Кровавые земли

Рациональное преступление, злой умысел, изуверство, кровь по плану — такую беглую картину XX столетия выносит из чтения Тимоти Снайдера Барбара Торунчик.

Карта памяти 02.10.2013 // 1 126
© flickr.com/photos/daleinsular

Timothy Snyder. Skrwawione ziemie. Europa midzy Hitlerem a Stalinem / Tlum. B. Pietrzyk. – Warszawa: Swiat ksiazki, 2011. Оригинал: Timothy Snyder. Bloodlands: Europe between Hitler аnd Stalin. – N.Y.: Basic Book, 2010. Есть украинский перевод: Криваві землі: Європа між Гітлером і Сталіним / Пер. М. Климчук и П. Грицак, изд. «Гранi-Т». На русский язык из этой книги переведены введение и глава 1, опубликованные в интернет-журнале «Гефтер».

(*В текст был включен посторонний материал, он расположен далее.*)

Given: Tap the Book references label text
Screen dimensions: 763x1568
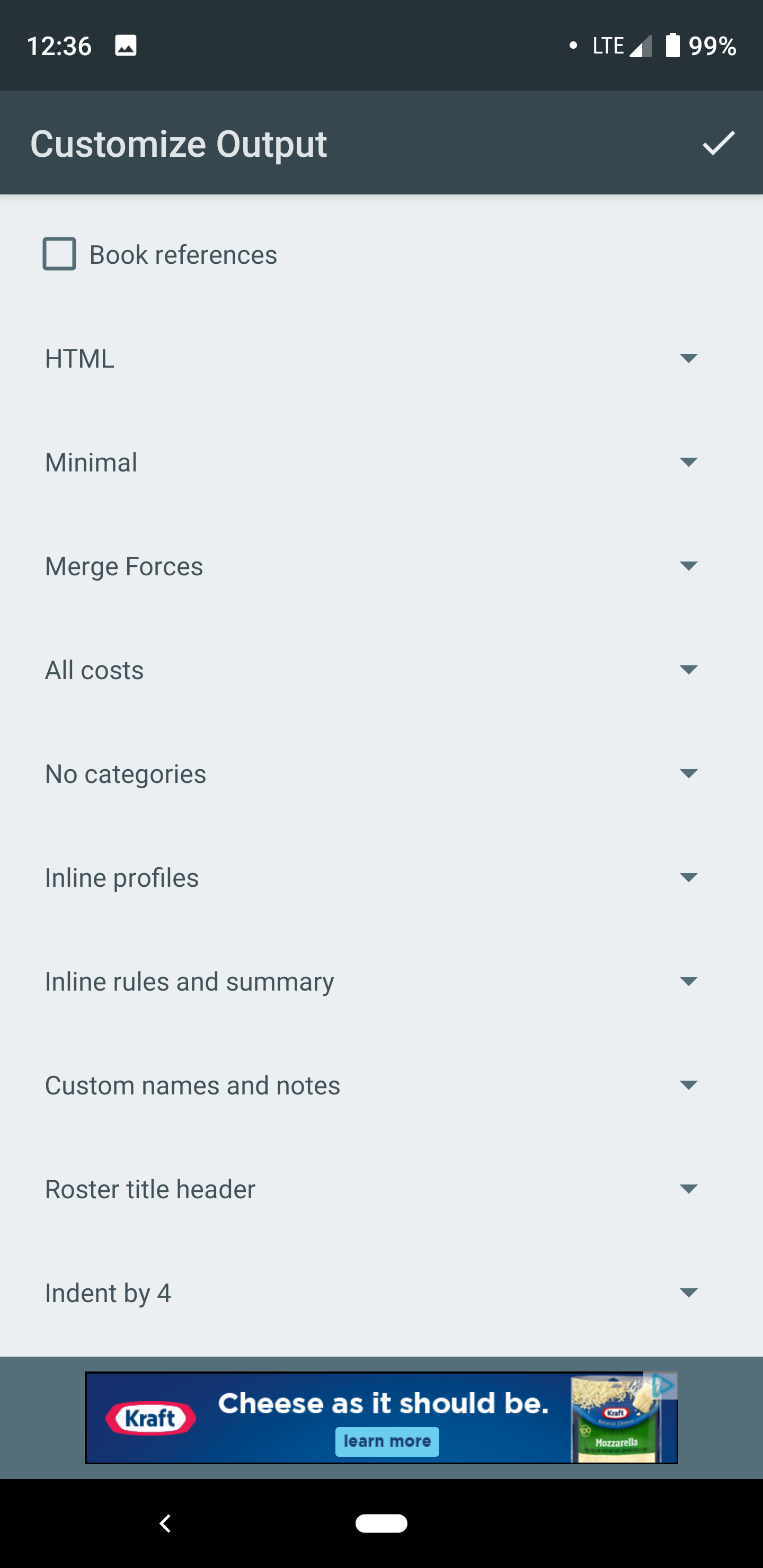Looking at the screenshot, I should [183, 254].
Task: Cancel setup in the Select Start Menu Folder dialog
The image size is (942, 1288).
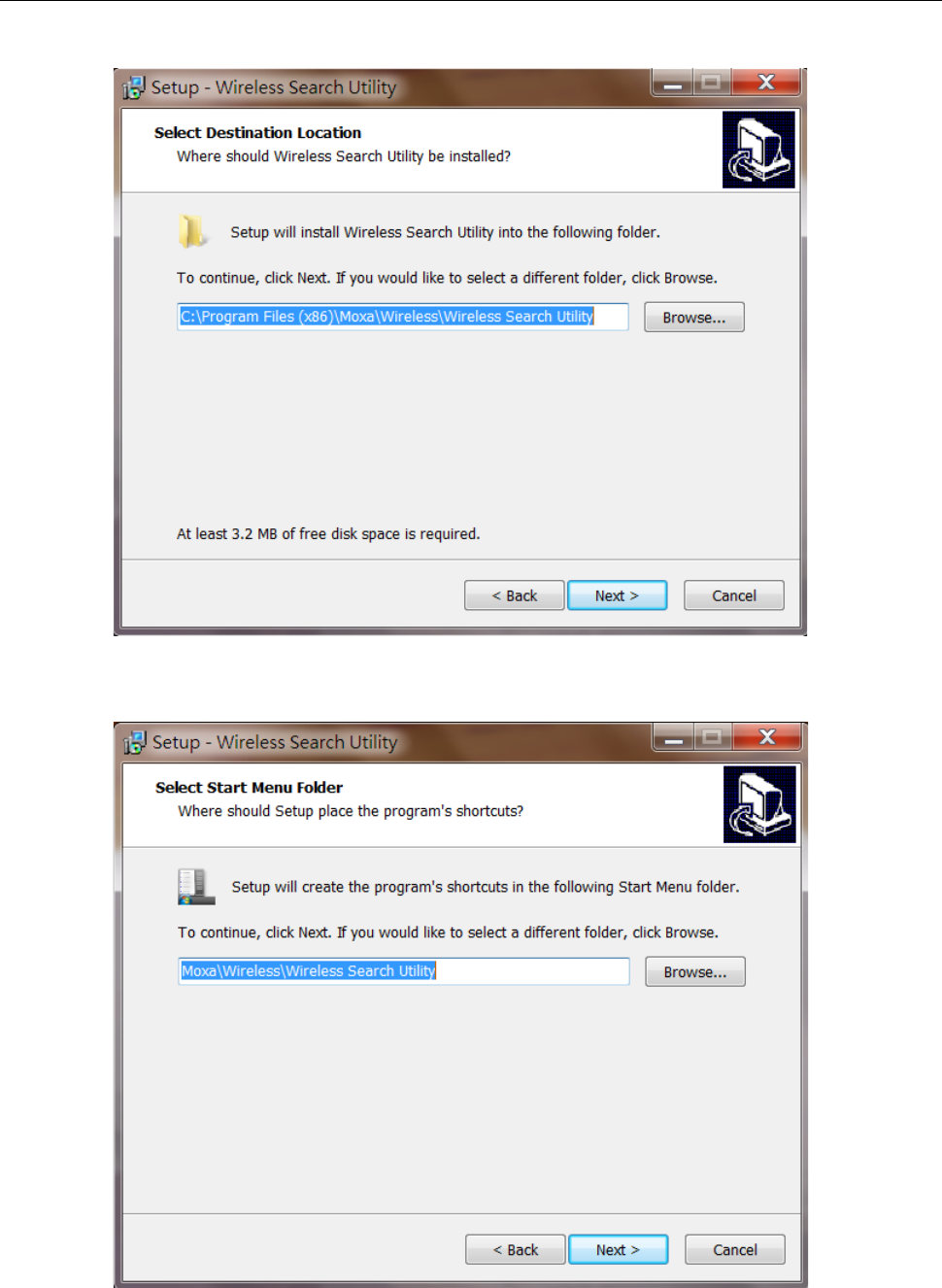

Книга Александра Солженицына «Архипелаг ГУЛАГ» собрала воедино и документально подтвердила преступность одного режима. Выразительная сила приведенных в ней фактов изменила способ мышления о советской системе у миллионов людей на востоке и западе разделенного мира. Книга Снайдера — это очень точно схваченный процесс формирования политики массовых преступлений в СССР и Третьем рейхе, а также ее проведения на землях, завоеванных обеими диктатурами. Поразительно звучание самих только количественных сопоставлений, проделанных автором: оба режима уничтожили в течение 12 лет, с 1933 до 1945 года, во времена правления Сталина и Гитлера, около 14 миллионов человек. Это число охватывает только жертв смертоносной политики, а вовсе не военных действий, и в большинстве своем это были женщины, дети, старики — все без исключения люди, не носившие оружия.

Красноречивы любые фрагментарные факты, установленные в этой книге: антисемитизм Гитлера родился в стране, где еврейская община составляла менее одного процента населения, а к началу Второй мировой войны евреев в Германии оставалось уже лишь около 0,25%. В тридцатых годах СССР был единственным европейским государством, проводящим политику массовых убийств. До сентября 1939 года Гитлер убил максимум 10 тыс. человек, тогда как Сталин уничтожил миллионы, в том числе расстрелял свыше полумиллиона граждан, а остальных заморил голодом. Большинство жертв обоих режимов погибало за пределами своих родных земель, а наихудшим испытаниям подверглись Украина и Белоруссия, где население поэтапно депортировали, до смерти морили голодом, расстреливали, травили газом и снова морили голодом и расстреливали, а разжигаемая оккупантом партизанская война влекла за собой к тому же еще и эскалацию репрессий.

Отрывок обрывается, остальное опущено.